▶ [WHAT IS EXPECTED]: Repeat exactly the lines below, from the line containing "Click inside the 凭证ID voucher input field" through the last line, both included. Leave out any pictures.

Records from a data collection:
···

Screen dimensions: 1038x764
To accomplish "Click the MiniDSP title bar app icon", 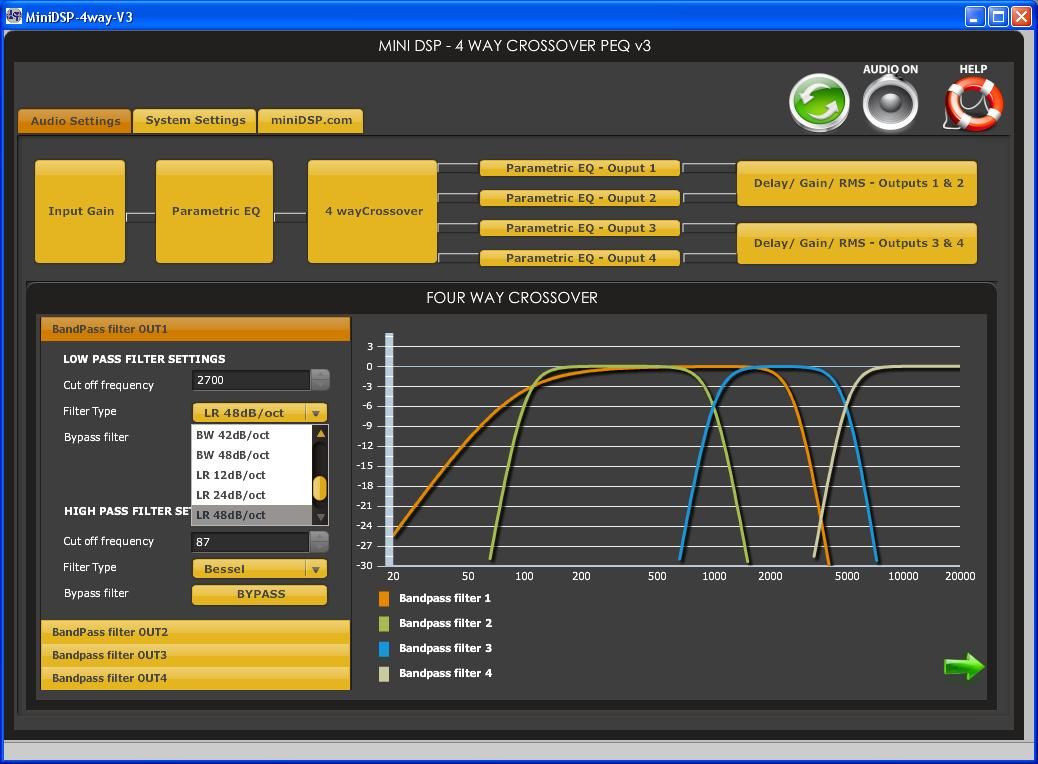I will tap(14, 17).
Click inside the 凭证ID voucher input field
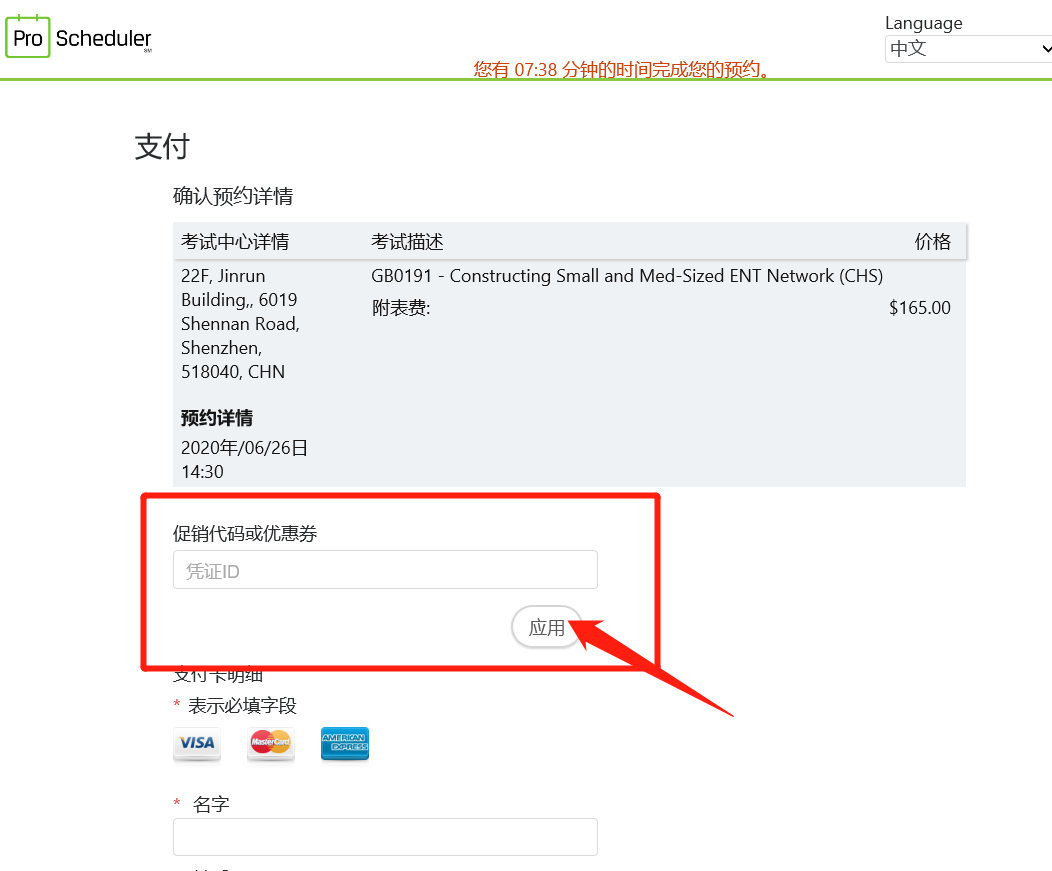 [x=385, y=569]
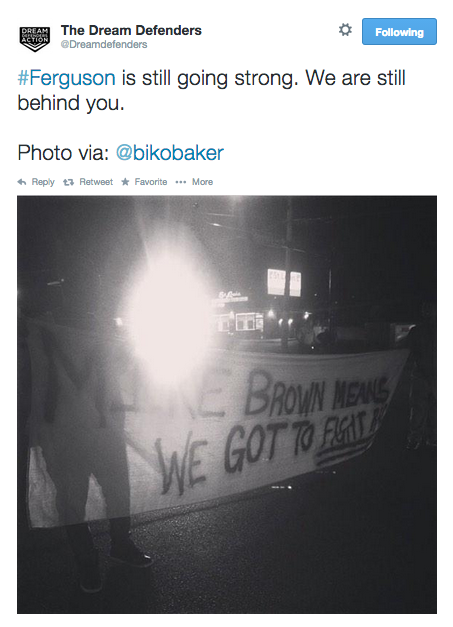Screen dimensions: 453x627
Task: Open the @Dreamdefenders handle link
Action: tap(104, 44)
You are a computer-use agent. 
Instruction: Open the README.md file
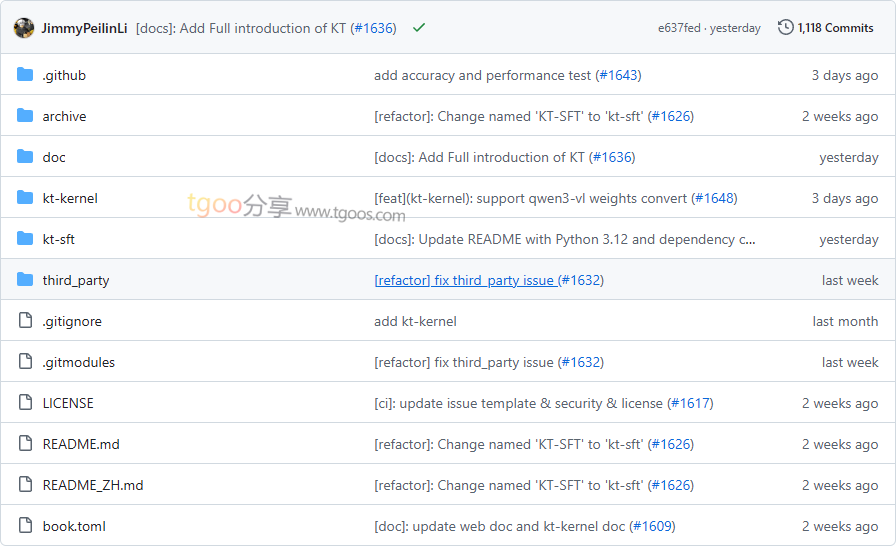pos(81,444)
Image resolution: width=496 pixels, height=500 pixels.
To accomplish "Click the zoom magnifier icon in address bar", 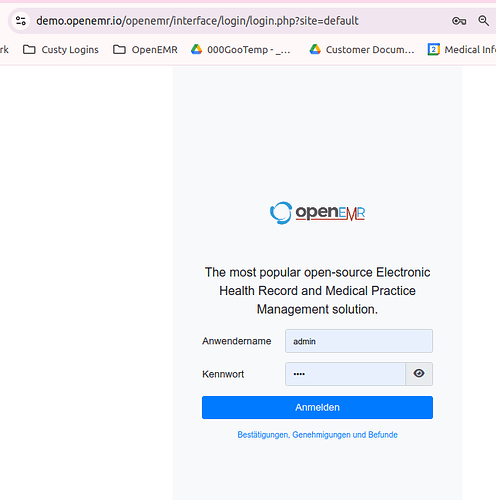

···

▶ [EXERCISE OUTPUT]:
Click inside the 凭证ID voucher input field
 [x=385, y=569]
Screen dimensions: 453x627
Task: Open the @Dreamdefenders handle link
Action: tap(104, 44)
You are a computer-use agent. 
Instruction: Open the README.md file
pos(81,444)
Image resolution: width=496 pixels, height=500 pixels.
To accomplish "Click the zoom magnifier icon in address bar", 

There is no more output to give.